Written instruction: Swap every "Open" in the entries below for "Launch" and write the entries out again with nothing else changed, leaving the pictures out.

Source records
:::::

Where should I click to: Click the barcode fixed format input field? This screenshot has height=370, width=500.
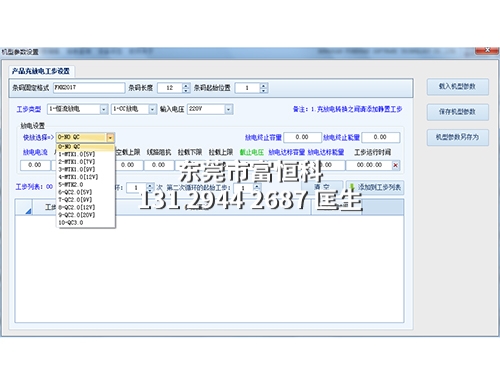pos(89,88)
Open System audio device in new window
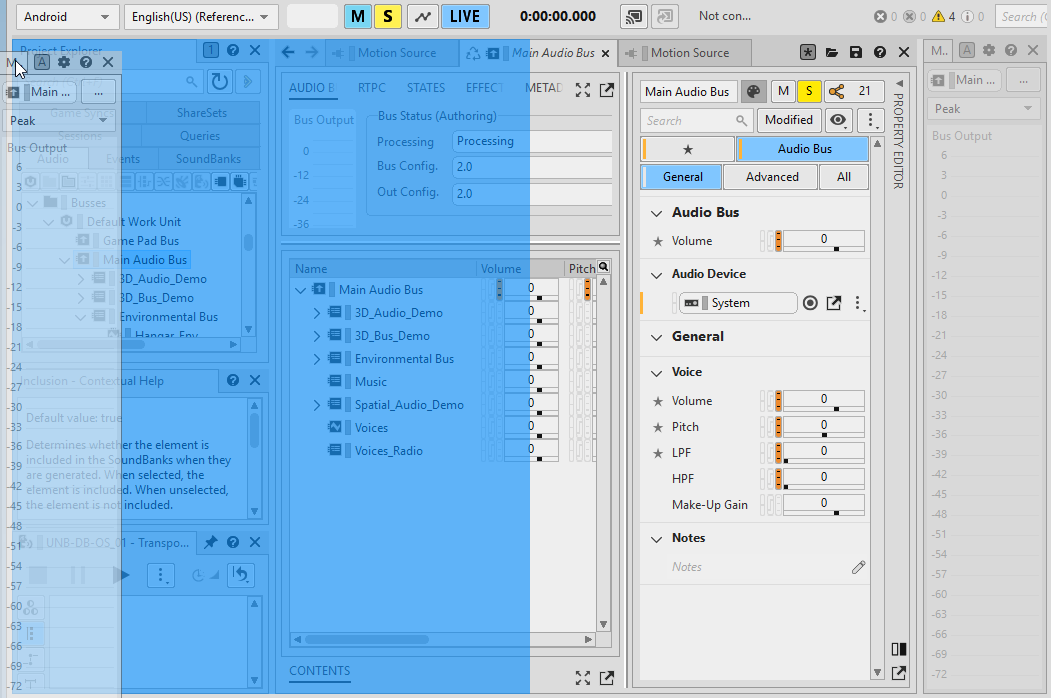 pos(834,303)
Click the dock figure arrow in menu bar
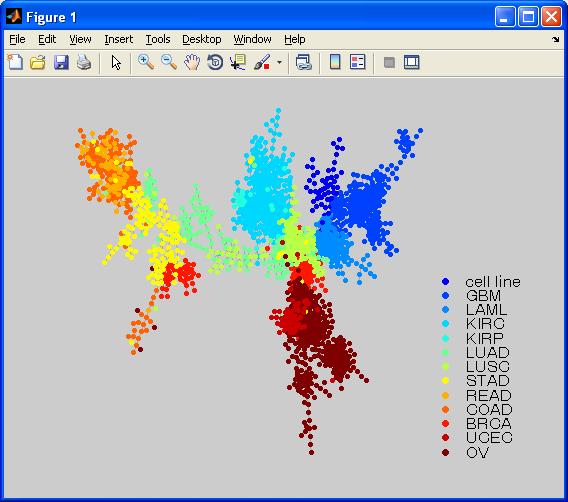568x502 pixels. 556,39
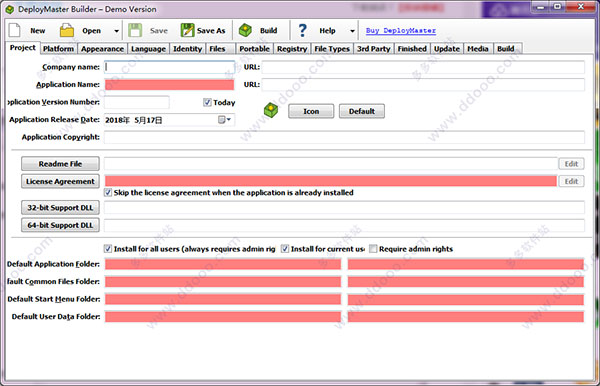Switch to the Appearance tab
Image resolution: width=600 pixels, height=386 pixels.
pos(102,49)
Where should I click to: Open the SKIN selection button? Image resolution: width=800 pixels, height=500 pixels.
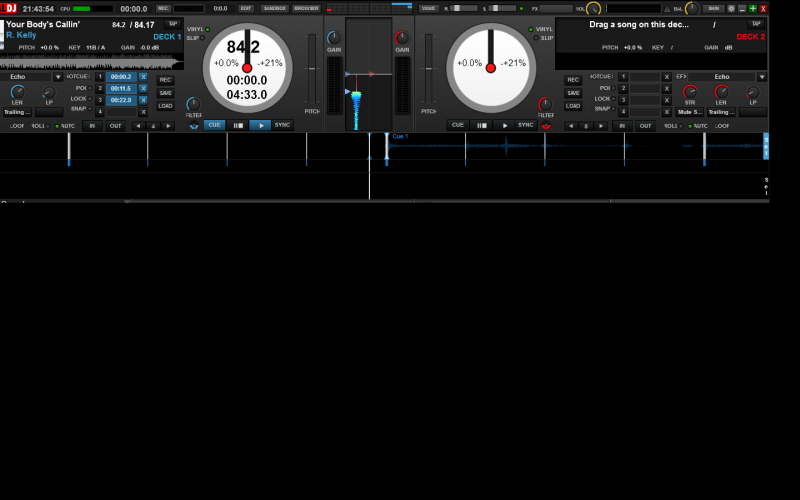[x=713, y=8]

:::::

The answer:
Where should I click to: Click the barcode fixed format input field? This screenshot has height=370, width=500.
pos(89,88)
Launch System audio device in new window
 pos(834,303)
Click the dock figure arrow in menu bar
568x502 pixels. 556,39
Switch to the Appearance tab
Image resolution: width=600 pixels, height=386 pixels.
pos(102,49)
Where should I click to: Launch the SKIN selection button? Image resolution: width=800 pixels, height=500 pixels.
[x=713, y=8]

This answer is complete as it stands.